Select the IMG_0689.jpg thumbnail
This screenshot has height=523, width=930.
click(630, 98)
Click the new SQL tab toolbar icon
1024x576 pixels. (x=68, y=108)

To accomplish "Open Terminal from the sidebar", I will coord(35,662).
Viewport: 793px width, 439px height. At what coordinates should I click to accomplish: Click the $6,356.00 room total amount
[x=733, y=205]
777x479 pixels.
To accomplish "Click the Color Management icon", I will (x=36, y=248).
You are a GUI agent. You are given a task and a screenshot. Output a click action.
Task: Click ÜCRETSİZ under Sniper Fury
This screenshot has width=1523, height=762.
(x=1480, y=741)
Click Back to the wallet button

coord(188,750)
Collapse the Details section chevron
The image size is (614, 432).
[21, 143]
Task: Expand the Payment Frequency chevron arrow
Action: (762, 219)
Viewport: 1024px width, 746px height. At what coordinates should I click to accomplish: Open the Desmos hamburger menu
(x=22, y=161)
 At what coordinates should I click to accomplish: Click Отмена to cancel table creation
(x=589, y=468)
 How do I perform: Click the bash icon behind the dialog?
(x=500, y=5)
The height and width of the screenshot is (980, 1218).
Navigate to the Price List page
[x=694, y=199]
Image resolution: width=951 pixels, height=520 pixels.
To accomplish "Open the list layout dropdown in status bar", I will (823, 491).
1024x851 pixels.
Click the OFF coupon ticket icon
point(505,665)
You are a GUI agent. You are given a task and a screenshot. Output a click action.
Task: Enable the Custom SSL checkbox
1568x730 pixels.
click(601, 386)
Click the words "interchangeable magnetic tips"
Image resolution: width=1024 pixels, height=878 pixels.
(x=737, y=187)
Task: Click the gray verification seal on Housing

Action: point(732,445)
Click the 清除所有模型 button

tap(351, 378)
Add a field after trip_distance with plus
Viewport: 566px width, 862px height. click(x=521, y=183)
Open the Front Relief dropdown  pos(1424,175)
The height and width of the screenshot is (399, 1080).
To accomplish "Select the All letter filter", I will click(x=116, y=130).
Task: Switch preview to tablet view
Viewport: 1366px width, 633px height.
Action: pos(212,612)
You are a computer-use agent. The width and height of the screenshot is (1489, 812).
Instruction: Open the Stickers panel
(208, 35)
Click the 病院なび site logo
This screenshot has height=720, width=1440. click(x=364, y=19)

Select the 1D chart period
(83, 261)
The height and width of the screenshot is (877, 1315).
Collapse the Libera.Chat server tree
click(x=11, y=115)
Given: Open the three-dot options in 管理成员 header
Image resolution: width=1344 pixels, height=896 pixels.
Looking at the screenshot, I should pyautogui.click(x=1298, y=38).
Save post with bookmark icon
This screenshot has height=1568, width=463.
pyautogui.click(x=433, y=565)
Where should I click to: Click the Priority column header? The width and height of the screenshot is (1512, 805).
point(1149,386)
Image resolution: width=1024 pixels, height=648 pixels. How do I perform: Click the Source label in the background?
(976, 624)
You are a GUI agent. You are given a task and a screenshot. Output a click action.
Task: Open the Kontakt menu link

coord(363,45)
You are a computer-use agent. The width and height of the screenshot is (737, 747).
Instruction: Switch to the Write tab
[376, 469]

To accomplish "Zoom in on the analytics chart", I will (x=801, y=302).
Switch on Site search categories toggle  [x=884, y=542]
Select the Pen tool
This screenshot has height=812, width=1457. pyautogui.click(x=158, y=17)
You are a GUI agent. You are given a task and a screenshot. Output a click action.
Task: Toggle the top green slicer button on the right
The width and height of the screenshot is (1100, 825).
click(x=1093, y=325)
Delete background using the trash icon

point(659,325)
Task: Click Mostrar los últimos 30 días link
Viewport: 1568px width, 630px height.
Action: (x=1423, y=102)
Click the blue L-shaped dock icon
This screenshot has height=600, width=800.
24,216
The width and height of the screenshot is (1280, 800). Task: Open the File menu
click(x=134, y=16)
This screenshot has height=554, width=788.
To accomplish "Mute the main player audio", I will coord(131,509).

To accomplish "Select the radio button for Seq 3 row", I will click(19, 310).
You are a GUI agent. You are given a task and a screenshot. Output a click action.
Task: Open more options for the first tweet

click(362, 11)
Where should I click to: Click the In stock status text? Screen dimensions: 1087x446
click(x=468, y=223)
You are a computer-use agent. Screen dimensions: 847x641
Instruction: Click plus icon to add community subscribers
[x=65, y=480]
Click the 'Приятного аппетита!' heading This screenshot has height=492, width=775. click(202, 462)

Written request :: Echo the part of the material that opens with the line containing "Click the new SQL tab toolbar icon" and closes with the line containing "(x=22, y=161)", keeping both of those lines.

Exercise output ::
Click the new SQL tab toolbar icon
1024x576 pixels. (x=68, y=108)

To accomplish "Open Terminal from the sidebar", I will coord(35,662).
Viewport: 793px width, 439px height. At what coordinates should I click to accomplish: Click the $6,356.00 room total amount
[x=733, y=205]
777x479 pixels.
To accomplish "Click the Color Management icon", I will (x=36, y=248).
You are a GUI agent. You are given a task and a screenshot. Output a click action.
Task: Click ÜCRETSİZ under Sniper Fury
This screenshot has width=1523, height=762.
(x=1480, y=741)
Click Back to the wallet button

coord(188,750)
Collapse the Details section chevron
The image size is (614, 432).
[21, 143]
Task: Expand the Payment Frequency chevron arrow
Action: (762, 219)
Viewport: 1024px width, 746px height. At what coordinates should I click to accomplish: Open the Desmos hamburger menu
(x=22, y=161)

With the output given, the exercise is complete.